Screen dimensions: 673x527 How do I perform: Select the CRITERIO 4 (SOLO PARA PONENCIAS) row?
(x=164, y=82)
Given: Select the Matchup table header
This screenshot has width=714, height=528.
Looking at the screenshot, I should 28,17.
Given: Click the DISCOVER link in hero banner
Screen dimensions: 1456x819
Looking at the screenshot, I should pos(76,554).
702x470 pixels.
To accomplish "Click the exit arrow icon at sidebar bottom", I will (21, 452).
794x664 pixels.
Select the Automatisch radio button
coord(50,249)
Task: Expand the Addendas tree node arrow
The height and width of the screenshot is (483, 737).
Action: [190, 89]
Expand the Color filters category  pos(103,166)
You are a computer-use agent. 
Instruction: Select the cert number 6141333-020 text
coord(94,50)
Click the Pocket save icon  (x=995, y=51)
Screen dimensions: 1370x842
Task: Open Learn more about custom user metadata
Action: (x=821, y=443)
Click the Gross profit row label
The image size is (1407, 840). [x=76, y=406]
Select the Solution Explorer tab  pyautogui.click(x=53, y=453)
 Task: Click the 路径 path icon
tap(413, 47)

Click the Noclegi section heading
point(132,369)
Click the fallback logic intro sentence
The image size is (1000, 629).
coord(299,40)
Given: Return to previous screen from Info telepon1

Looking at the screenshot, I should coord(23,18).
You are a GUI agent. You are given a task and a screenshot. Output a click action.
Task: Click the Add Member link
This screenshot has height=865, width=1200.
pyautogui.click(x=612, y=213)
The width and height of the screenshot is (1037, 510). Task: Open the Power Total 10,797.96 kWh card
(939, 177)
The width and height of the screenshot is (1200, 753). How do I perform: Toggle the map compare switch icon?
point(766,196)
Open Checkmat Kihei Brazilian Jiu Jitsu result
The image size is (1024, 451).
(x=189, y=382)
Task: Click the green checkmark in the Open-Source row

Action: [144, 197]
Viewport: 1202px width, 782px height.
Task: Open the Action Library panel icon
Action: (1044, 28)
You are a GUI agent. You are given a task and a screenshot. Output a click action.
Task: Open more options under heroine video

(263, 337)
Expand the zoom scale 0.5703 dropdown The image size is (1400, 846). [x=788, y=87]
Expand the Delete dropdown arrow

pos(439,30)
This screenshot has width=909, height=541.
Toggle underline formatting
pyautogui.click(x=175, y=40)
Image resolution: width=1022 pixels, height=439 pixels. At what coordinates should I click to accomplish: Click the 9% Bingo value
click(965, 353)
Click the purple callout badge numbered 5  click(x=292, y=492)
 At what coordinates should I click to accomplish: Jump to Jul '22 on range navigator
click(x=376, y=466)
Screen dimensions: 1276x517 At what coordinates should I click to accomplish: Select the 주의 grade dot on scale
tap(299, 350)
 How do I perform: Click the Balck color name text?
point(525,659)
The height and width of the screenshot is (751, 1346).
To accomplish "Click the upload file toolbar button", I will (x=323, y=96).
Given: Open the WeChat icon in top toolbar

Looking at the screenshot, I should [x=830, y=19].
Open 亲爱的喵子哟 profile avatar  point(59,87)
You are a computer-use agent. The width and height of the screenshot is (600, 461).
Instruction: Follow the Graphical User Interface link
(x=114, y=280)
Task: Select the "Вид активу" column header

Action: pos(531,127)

****************

→ Exercise goal
Wherever the string "agent" appears in the records, copy the whole line.

→ Answer to this problem
You are a computer-use agent. 
You are a GUI agent. You are given a task and a screenshot. Output a click action.
You are a GUI agent. You are given a task and a screenshot. Output a click action.
You are a computer-use agent. The width and height of the screenshot is (600, 461).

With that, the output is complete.